The US Treasury Department has added a Taliban commander who builds bombs and deploys suicide bombers against Coalition and Afghan forces to the list of Specially Designated Global Terrorists.
The Taliban commander, who was identified as Abdul Samad Achekzai, or Samad, is "a key official in the Taliban's IED [improvised explosive device] supply network," Treasury stated today in a press release announcing the designation.
"As recently as mid-2010," Samad "was responsible for and tasked with IED component procurement and storage, detonator construction and IED training in support of Taliban fighters in western and southern Afghanistan," Treasury said.
In addition to serving as a senior IED facilitator, manufacturer, and trainer, Samad also directed assassinations and suicide attacks. Treasury linked Samad to 11 suicide attacks against Afghan and Coalition forces in 2010 and 2011.

+===+

* [Required tasks]
- 1) In the Treasury designation article, substitute "leader" for "commander" and reproduce the passage from "The US Treasury" to "Designated Global Terrorists.".
- 2) Continue the Treasury designation article after its final sentence.
The rows after this point come from a source separate from the Treasury designation article.

* [Given information]
+===+

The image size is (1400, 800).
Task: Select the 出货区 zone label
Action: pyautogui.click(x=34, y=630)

+===+

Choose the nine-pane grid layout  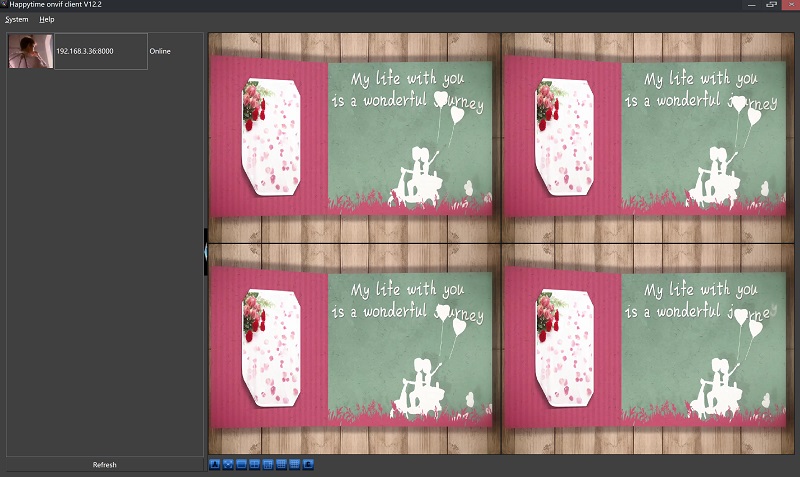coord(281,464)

+===+

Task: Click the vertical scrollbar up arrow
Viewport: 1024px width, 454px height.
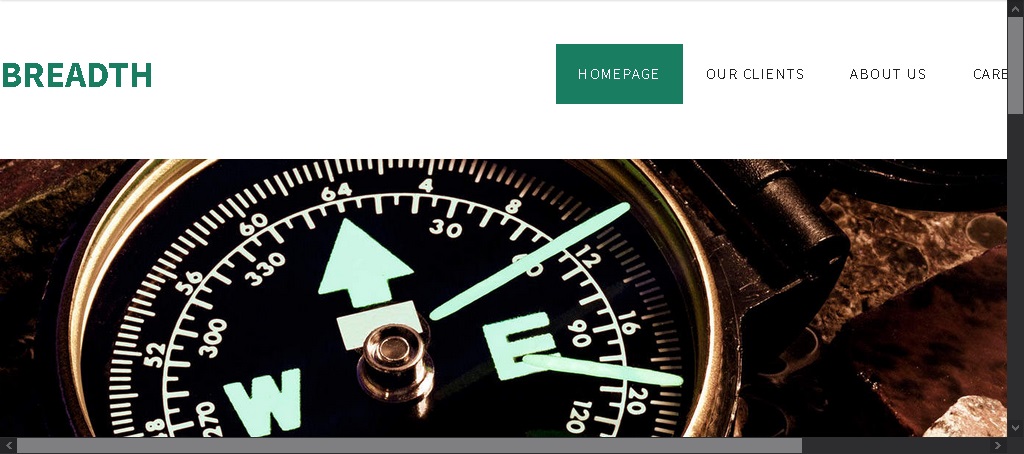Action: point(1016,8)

+===+

* [Responses to the tasks]
- 1)
The US Treasury Department has added a Taliban leader who builds bombs and deploys suicide bombers against Coalition and Afghan forces to the list of Specially Designated Global Terrorists.

- 2)
Samad is an Afghan national whose current address is in "Baluchistan Province, Pakistan," Treasury said. The Taliban's leadership is known to be based across the border in Pakistan. Many senior and midlevel Taliban leaders operate from Baluchistan, including in Quetta, the provincial capital, and in the border town of Chaman. Pakistan's military and intelligence services have allowed the Taliban to operate from Quetta, Chaman, and other locations in Baluchistan, and they support Taliban operations in Afghanistan.
Despite 10 years of war in Afghanistan, Samad is the first Taliban commander to have been added to the US's list of Specially Designated Global Terrorists for involvement in IED activities.
"This is the first sanctions action specifically targeting the Taliban's IED manufacturer and support network," Treasury said.
While not stated, Samad is likely working with the Mullah Dadullah Front, a radical Taliban subgroup closely linked to al Qaeda. The Mullah Dadullah Front is led by Mullah Adbul Qayoum Zakir, the former Guantanamo Bay detainee who has since been promoted as the Taliban's top military commander and co-leader of the Taliban's Quetta Shura. In the past, US military intelligence officials have told The Long War Journal that this subgroup has carried out suicide attacks in Kandahar and Helmand provinces.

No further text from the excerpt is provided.